To Wright, there are three improvements to the patient experience that result from better patient engagement:

  • Improved patient satisfaction. By leveraging technology to engage patients and, where possible, to improve the process of care, providers should see improvements in patient satisfaction. According to Wright, for example, work the GetWellNetwork has done for clients in the area of medication education has resulted in consistently improved scores on post-discharge HCAHPS surveys.
  • Improved quality and safety. When it comes to specific hospital hazards, Wright said the key to, say, improving the incident rate of patient falls lies with educating patients about their responsibility to take necessary precautions. According to Wright, the GetWellNetwork's Fall Prevention Pathway, which includes risk assessments of each patient and a subsequent personalized education plan, has resulted, in some cases, in 30 to 40 percent increases in safety rates.
  • Improved financial and operations efficiency.
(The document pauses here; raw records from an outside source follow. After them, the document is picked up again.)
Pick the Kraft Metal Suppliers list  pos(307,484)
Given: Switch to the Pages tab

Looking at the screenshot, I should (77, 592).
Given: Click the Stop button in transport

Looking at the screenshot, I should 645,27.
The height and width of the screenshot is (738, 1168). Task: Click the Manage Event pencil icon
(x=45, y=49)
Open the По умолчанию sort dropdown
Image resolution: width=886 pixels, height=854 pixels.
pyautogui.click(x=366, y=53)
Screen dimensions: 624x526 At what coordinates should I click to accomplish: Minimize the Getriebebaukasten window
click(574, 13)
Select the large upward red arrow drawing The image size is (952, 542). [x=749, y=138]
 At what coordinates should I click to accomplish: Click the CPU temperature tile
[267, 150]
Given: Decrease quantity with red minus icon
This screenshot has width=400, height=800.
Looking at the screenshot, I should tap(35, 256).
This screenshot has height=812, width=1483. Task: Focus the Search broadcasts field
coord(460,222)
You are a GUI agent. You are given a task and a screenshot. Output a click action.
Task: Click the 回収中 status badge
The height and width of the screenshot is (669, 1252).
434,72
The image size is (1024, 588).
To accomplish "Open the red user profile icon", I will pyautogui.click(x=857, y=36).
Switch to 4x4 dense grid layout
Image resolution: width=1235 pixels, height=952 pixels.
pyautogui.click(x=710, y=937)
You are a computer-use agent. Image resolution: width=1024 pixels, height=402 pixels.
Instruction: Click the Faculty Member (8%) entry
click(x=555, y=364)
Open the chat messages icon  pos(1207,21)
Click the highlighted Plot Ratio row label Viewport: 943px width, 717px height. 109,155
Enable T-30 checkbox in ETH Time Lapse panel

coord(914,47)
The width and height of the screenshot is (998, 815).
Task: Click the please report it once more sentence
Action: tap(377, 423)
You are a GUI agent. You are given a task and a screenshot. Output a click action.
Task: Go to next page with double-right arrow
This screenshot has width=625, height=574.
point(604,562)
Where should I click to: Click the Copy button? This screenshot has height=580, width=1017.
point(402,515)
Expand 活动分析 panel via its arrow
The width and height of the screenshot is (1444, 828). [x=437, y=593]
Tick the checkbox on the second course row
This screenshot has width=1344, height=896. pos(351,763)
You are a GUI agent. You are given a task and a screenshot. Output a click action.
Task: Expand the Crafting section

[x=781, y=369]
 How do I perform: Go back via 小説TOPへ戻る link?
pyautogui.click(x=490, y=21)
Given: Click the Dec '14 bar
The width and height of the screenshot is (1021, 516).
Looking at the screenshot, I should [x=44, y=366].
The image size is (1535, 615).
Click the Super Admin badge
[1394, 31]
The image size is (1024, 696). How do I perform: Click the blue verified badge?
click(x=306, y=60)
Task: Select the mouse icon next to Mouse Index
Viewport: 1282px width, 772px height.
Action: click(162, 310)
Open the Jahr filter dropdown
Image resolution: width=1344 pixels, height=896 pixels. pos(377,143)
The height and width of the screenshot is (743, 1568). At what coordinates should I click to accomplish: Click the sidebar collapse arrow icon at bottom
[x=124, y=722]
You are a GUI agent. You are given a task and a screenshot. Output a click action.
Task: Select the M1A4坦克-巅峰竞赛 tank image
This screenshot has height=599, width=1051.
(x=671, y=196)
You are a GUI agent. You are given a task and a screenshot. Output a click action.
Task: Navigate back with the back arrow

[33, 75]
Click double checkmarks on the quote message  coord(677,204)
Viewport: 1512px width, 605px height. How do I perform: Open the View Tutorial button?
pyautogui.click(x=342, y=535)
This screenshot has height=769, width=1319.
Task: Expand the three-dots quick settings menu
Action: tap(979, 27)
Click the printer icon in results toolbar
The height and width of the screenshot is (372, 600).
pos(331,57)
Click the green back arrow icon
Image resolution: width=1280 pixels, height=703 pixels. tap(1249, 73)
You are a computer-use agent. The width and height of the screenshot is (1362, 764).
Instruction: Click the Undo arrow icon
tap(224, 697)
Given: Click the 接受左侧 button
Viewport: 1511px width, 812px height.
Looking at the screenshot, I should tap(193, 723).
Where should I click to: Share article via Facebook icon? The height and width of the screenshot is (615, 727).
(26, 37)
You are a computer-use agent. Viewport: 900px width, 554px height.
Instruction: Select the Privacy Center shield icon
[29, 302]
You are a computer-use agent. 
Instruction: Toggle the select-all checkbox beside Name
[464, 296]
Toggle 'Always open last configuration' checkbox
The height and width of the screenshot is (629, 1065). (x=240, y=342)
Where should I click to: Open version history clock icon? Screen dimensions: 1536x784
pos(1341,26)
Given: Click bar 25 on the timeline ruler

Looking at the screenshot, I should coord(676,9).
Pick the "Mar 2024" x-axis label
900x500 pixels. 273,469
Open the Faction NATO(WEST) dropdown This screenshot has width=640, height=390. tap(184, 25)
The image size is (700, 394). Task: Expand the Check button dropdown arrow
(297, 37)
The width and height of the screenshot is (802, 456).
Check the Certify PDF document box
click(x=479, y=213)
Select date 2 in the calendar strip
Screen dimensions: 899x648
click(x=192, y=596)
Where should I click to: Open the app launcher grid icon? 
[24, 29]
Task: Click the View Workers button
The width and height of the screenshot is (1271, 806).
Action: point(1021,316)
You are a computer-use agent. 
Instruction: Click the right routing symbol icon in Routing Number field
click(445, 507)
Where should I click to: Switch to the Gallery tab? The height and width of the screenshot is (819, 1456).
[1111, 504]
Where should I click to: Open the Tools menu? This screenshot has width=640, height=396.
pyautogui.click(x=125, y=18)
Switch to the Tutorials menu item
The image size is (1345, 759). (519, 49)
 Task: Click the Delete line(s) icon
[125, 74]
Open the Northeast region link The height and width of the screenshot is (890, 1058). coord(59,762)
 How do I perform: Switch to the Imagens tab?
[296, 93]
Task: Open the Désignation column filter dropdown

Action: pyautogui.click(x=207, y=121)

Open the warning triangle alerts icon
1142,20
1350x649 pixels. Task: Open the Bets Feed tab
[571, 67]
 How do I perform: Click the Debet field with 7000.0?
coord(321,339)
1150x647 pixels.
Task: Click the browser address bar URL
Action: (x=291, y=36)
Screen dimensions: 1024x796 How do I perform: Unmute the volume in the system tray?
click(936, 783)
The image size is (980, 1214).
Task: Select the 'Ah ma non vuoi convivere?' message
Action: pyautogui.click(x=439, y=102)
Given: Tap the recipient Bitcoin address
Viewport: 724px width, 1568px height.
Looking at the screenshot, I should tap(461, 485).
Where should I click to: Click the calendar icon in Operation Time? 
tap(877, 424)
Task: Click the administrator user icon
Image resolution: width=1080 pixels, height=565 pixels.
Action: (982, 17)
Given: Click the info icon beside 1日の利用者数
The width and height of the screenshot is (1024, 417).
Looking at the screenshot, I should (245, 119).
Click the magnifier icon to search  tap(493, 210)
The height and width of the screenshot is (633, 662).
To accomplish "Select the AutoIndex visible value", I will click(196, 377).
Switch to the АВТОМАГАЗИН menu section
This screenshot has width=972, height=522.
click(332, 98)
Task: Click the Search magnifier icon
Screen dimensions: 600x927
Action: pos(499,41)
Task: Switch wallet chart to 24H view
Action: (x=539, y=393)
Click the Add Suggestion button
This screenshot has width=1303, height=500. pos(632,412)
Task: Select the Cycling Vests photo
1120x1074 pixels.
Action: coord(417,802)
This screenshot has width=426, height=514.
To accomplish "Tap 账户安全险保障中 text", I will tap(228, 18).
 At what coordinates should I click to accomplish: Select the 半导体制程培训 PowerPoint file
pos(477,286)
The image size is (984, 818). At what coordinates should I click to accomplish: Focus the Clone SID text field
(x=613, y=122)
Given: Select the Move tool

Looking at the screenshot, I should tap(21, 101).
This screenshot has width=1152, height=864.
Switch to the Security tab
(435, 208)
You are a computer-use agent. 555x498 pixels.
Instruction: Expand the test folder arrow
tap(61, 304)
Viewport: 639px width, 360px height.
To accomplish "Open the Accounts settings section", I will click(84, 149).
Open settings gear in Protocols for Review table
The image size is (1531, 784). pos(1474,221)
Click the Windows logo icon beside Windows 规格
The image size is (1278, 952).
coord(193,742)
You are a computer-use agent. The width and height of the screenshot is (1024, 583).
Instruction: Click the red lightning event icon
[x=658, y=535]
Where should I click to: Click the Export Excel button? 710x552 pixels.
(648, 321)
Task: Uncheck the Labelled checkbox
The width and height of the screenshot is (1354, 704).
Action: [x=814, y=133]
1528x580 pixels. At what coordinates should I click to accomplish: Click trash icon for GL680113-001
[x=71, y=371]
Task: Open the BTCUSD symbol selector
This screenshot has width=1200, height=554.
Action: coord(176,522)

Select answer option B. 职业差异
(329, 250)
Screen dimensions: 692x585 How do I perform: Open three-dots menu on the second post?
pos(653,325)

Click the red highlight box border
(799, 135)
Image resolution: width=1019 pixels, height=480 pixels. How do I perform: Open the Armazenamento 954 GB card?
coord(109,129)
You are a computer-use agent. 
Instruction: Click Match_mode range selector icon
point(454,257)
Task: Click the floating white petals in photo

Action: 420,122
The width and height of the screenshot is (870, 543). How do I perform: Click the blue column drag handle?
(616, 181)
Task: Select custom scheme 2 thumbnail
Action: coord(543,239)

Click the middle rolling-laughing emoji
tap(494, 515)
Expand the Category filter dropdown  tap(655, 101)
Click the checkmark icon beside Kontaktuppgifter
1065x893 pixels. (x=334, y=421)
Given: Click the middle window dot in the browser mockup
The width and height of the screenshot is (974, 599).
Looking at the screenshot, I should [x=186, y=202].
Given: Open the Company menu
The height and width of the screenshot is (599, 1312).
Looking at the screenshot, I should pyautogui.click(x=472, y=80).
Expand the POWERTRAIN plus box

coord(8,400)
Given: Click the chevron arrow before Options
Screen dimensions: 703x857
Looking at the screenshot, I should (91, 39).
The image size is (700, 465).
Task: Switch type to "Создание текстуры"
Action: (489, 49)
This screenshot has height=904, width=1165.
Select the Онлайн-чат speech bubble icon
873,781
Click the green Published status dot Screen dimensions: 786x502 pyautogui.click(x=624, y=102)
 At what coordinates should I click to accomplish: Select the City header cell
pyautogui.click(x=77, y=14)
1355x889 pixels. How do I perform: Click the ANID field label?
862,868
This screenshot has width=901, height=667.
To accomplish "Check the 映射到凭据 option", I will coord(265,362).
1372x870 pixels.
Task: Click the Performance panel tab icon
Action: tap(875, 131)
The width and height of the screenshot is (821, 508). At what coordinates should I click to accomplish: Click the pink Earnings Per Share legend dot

This is an easy one: Since a big part of patient discharge involves teaching them what they need to do to take care of themselves when they get home, Wright said the trick to timely discharge, and the related savings, is to give them, when they're admitted, "a checklist of things they need in order to get out on time." Then, by working with them on the list throughout their stay, rather than waiting until their medical condition has improved, they'll be ready to leave much sooner.

While hospitals may be in the greatest need of doing a better job of educating their patients, Wright said the benefits of interactive care tools are applicable across multiple care settings, including ambulatory and physicians' offices.

"It's simple," he repeated more than once, as if the point has been overlooked for too long. "When you proactively engage patients in their care, the quality of that care improves."